In fact, she says on-river research for the often overlooked classic memoir/travelogue “Life on the Mississippi” from 1883 (said to be the first book written on that oh-so-modern contraption, the typewriter), gave him the impetus to finish another river-based masterpiece, “Huckleberry Finn.”
Like the river he celebrated, our adoration for Twain rolls on.
A U.S. Postal Service Mark Twain stamp began circulating June 25, and Lovell says she anticipates an enthusiastic reception to “Mark Twain: Words & Music,” featuring Clint Eastwood (as the voice of Twain), Jimmy Buffett (as the voice of Huck Finn) and a host of other artistic luminaries including Garrison Keillor, Sheryl Crow, Vince Gill, Brad Paisley, and Emmylou Harris. The collection will be released later this summer and available at marktwainmuseum.org and other retail outlets.

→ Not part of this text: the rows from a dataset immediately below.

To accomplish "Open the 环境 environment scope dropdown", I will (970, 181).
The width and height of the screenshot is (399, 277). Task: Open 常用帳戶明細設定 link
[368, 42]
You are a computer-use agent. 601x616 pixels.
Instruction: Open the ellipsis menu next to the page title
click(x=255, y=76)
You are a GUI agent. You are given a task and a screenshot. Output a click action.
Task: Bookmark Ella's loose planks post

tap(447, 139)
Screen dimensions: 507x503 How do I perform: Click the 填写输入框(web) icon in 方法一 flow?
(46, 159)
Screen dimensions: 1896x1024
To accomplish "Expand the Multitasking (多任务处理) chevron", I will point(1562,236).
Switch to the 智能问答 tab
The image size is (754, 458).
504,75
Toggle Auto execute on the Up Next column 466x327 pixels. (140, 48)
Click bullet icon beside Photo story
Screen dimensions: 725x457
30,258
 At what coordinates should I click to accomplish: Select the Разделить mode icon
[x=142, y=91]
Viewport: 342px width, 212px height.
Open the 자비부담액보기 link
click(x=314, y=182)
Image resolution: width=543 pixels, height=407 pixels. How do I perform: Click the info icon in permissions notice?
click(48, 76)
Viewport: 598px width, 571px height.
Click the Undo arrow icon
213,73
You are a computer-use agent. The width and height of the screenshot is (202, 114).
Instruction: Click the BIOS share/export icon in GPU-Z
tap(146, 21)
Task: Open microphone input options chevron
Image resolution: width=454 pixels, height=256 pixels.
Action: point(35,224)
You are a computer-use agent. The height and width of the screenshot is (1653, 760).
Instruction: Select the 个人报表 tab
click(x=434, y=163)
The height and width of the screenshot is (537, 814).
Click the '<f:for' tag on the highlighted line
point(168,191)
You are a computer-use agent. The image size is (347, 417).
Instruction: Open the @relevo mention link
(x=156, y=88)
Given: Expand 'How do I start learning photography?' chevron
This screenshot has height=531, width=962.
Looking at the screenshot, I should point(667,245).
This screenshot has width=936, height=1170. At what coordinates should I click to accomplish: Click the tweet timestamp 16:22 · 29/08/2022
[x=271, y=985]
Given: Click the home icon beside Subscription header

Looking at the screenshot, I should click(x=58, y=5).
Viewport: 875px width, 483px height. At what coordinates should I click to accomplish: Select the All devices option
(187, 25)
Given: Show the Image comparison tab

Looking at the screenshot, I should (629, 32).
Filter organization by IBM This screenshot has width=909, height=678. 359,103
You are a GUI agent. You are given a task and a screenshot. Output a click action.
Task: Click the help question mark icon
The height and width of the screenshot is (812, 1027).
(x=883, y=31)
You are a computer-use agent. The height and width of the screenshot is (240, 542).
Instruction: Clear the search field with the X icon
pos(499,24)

None of this would be happening had Twain, by his own admission, stayed where he knew he belonged.
“I’d give up authoring in a minute if I could go back to being a riverboat pilot,” he wrote in the river memoir. “Piloting on the Mississippi River was not work to me; it was play -- delightful play, vigorous play, adventurous play; and I loved it.”
That means the King of Mississippi isn’t Twain.
It’s Capt. Kevin Stier, skipper of the Riverboat Twilight, the only mom ‘n’ pop river cruise still running overnight passenger trips on the mighty Mississip’. He and his wife, Carrie, have been running all aspects of the operation since 2006.
“He was a deck hand and I was a ticket taker when we met,” says Carrie. “We fell in love on the boat and then we fell in love with the boat. Then we bought the boat.”
Now, three times a week, they depart from Le Claire, Iowa, and run 140 passengers 88 miles to Dubuque then back the next morning. The couple have two children, Emily 18, and Jacob, 15, who both serve on board a boat that is basically a river-running B&B.
Passengers depart the boat in Dubuque to stay overnight at the Grand Harbor Resort. They receive passes to the Smithsonian-affiliated National Mississippi River Museum & Aquarium and are served six on-board meals. Total cost, including accommodations: just $349 per person double occupancy.
For all that, you can almost say you get the best part -- the river -- for free.
“Nothing compares to being out here on the river,” Captain Kevin says. “We pass 600 islands, see eagles, pelicans and pass through parts of this great river where it is five miles wide. I consider myself a lucky man.”
He’d get no argument from Mark Twain.